-- DATASET RECORDS follows --

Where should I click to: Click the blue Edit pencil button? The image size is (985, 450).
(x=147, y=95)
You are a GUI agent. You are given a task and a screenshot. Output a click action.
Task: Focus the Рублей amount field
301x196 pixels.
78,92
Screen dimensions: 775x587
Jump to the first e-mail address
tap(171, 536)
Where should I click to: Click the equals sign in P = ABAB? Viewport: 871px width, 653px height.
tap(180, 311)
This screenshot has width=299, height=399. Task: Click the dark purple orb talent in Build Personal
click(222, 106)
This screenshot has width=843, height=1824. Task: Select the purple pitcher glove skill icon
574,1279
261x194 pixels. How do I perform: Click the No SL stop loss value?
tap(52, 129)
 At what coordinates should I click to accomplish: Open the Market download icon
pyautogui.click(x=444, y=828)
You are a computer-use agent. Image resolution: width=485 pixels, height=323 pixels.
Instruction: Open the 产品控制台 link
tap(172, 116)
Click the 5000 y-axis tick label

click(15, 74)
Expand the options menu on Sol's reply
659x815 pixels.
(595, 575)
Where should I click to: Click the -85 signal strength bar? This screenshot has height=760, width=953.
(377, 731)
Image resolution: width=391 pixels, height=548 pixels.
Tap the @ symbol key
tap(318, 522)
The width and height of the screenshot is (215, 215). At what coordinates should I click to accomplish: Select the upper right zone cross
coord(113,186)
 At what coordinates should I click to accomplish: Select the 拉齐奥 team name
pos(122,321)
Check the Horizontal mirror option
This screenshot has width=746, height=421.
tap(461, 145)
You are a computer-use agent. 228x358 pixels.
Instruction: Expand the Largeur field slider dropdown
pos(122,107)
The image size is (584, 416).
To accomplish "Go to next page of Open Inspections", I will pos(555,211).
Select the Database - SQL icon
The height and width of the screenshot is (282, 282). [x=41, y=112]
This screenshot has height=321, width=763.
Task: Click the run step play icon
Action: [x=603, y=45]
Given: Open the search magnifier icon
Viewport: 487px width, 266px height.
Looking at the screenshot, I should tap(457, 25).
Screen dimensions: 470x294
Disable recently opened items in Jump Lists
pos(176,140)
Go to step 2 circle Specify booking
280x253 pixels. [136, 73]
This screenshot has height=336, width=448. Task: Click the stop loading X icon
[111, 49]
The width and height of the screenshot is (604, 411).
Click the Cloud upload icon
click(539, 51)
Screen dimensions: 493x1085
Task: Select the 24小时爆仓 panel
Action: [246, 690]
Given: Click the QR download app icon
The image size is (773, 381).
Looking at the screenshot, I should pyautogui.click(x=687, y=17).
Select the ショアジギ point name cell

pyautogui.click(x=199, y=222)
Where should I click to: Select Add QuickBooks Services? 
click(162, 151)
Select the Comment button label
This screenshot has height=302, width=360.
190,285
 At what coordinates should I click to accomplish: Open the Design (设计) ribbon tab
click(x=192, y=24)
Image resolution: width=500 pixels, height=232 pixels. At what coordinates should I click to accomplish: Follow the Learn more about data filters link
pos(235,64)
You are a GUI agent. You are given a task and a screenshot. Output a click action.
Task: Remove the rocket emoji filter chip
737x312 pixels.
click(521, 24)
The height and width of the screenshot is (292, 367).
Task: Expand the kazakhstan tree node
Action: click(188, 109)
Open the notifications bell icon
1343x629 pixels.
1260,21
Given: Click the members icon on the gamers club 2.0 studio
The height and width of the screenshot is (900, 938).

-- DATASET RECORDS concluded --

▶ _PROBLEM REQUIREMENTS_
Write out every entry word for word.

▶ _PROBLEM SOLUTION_
Where should I click to: Click the blue Edit pencil button? The image size is (985, 450).
(x=147, y=95)
You are a GUI agent. You are given a task and a screenshot. Output a click action.
Task: Focus the Рублей amount field
301x196 pixels.
78,92
Screen dimensions: 775x587
Jump to the first e-mail address
tap(171, 536)
Where should I click to: Click the equals sign in P = ABAB? Viewport: 871px width, 653px height.
tap(180, 311)
This screenshot has width=299, height=399. Task: Click the dark purple orb talent in Build Personal
click(222, 106)
This screenshot has width=843, height=1824. Task: Select the purple pitcher glove skill icon
574,1279
261x194 pixels. How do I perform: Click the No SL stop loss value?
tap(52, 129)
 At what coordinates should I click to accomplish: Open the Market download icon
pyautogui.click(x=444, y=828)
You are a computer-use agent. Image resolution: width=485 pixels, height=323 pixels.
Instruction: Open the 产品控制台 link
tap(172, 116)
Click the 5000 y-axis tick label

click(15, 74)
Expand the options menu on Sol's reply
659x815 pixels.
(595, 575)
Where should I click to: Click the -85 signal strength bar? This screenshot has height=760, width=953.
(377, 731)
Image resolution: width=391 pixels, height=548 pixels.
Tap the @ symbol key
tap(318, 522)
The width and height of the screenshot is (215, 215). At what coordinates should I click to accomplish: Select the upper right zone cross
coord(113,186)
 At what coordinates should I click to accomplish: Select the 拉齐奥 team name
pos(122,321)
Check the Horizontal mirror option
This screenshot has width=746, height=421.
tap(461, 145)
You are a computer-use agent. 228x358 pixels.
Instruction: Expand the Largeur field slider dropdown
pos(122,107)
The image size is (584, 416).
To accomplish "Go to next page of Open Inspections", I will pos(555,211).
Select the Database - SQL icon
The height and width of the screenshot is (282, 282). [x=41, y=112]
This screenshot has height=321, width=763.
Task: Click the run step play icon
Action: [x=603, y=45]
Given: Open the search magnifier icon
Viewport: 487px width, 266px height.
Looking at the screenshot, I should tap(457, 25).
Screen dimensions: 470x294
Disable recently opened items in Jump Lists
pos(176,140)
Go to step 2 circle Specify booking
280x253 pixels. [136, 73]
This screenshot has height=336, width=448. Task: Click the stop loading X icon
[111, 49]
The width and height of the screenshot is (604, 411).
Click the Cloud upload icon
click(539, 51)
Screen dimensions: 493x1085
Task: Select the 24小时爆仓 panel
Action: [246, 690]
Given: Click the QR download app icon
The image size is (773, 381).
Looking at the screenshot, I should pyautogui.click(x=687, y=17).
Select the ショアジギ point name cell

pyautogui.click(x=199, y=222)
Where should I click to: Select Add QuickBooks Services? 
click(162, 151)
Select the Comment button label
This screenshot has height=302, width=360.
190,285
 At what coordinates should I click to accomplish: Open the Design (设计) ribbon tab
click(x=192, y=24)
Image resolution: width=500 pixels, height=232 pixels. At what coordinates should I click to accomplish: Follow the Learn more about data filters link
pos(235,64)
You are a GUI agent. You are given a task and a screenshot. Output a click action.
Task: Remove the rocket emoji filter chip
737x312 pixels.
click(521, 24)
The height and width of the screenshot is (292, 367).
Task: Expand the kazakhstan tree node
Action: click(188, 109)
Open the notifications bell icon
1343x629 pixels.
1260,21
Given: Click the members icon on the gamers club 2.0 studio
The height and width of the screenshot is (900, 938).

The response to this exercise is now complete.